Extract the complete data exactly as given.

EXTRACTED DATA:
================
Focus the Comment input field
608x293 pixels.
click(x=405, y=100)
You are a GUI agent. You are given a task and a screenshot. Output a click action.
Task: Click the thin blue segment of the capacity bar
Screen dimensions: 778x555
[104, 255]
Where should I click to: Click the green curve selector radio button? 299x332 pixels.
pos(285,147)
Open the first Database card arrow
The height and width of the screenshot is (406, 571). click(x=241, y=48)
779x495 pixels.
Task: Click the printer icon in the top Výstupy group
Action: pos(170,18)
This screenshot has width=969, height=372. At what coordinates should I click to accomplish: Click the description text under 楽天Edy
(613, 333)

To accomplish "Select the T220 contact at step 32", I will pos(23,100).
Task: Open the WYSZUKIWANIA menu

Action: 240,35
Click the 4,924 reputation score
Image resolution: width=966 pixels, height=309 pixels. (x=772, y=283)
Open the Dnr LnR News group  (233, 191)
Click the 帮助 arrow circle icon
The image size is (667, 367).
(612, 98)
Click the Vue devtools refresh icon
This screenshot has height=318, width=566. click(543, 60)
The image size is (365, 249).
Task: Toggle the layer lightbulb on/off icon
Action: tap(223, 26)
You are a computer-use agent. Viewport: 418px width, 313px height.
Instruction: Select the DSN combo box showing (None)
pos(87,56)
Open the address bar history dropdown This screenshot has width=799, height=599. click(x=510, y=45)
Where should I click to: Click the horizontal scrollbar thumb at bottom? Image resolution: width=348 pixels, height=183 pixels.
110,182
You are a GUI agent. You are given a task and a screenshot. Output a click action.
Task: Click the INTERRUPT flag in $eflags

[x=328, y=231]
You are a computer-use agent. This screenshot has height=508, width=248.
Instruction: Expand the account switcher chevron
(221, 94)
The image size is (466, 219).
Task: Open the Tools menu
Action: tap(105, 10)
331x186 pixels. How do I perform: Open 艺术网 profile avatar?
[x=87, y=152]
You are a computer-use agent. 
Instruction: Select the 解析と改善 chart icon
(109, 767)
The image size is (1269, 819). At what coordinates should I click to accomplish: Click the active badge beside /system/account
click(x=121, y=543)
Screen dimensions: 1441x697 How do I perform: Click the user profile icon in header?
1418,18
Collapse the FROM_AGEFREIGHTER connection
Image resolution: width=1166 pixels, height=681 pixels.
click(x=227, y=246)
================
TASK ANSWER:
Focus the Comment input field
608x293 pixels.
click(x=405, y=100)
You are a GUI agent. You are given a task and a screenshot. Output a click action.
Task: Click the thin blue segment of the capacity bar
Screen dimensions: 778x555
[104, 255]
Where should I click to: Click the green curve selector radio button? 299x332 pixels.
pos(285,147)
Open the first Database card arrow
The height and width of the screenshot is (406, 571). click(x=241, y=48)
779x495 pixels.
Task: Click the printer icon in the top Výstupy group
Action: pos(170,18)
This screenshot has width=969, height=372. At what coordinates should I click to accomplish: Click the description text under 楽天Edy
(613, 333)

To accomplish "Select the T220 contact at step 32", I will pos(23,100).
Task: Open the WYSZUKIWANIA menu

Action: 240,35
Click the 4,924 reputation score
Image resolution: width=966 pixels, height=309 pixels. (x=772, y=283)
Open the Dnr LnR News group  (233, 191)
Click the 帮助 arrow circle icon
The image size is (667, 367).
(612, 98)
Click the Vue devtools refresh icon
This screenshot has height=318, width=566. click(543, 60)
The image size is (365, 249).
Task: Toggle the layer lightbulb on/off icon
Action: tap(223, 26)
You are a computer-use agent. Viewport: 418px width, 313px height.
Instruction: Select the DSN combo box showing (None)
pos(87,56)
Open the address bar history dropdown This screenshot has width=799, height=599. click(x=510, y=45)
Where should I click to: Click the horizontal scrollbar thumb at bottom? Image resolution: width=348 pixels, height=183 pixels.
110,182
You are a GUI agent. You are given a task and a screenshot. Output a click action.
Task: Click the INTERRUPT flag in $eflags

[x=328, y=231]
You are a computer-use agent. This screenshot has height=508, width=248.
Instruction: Expand the account switcher chevron
(221, 94)
The image size is (466, 219).
Task: Open the Tools menu
Action: tap(105, 10)
331x186 pixels. How do I perform: Open 艺术网 profile avatar?
[x=87, y=152]
You are a computer-use agent. 
Instruction: Select the 解析と改善 chart icon
(109, 767)
The image size is (1269, 819). At what coordinates should I click to accomplish: Click the active badge beside /system/account
click(x=121, y=543)
Screen dimensions: 1441x697 How do I perform: Click the user profile icon in header?
1418,18
Collapse the FROM_AGEFREIGHTER connection
Image resolution: width=1166 pixels, height=681 pixels.
click(x=227, y=246)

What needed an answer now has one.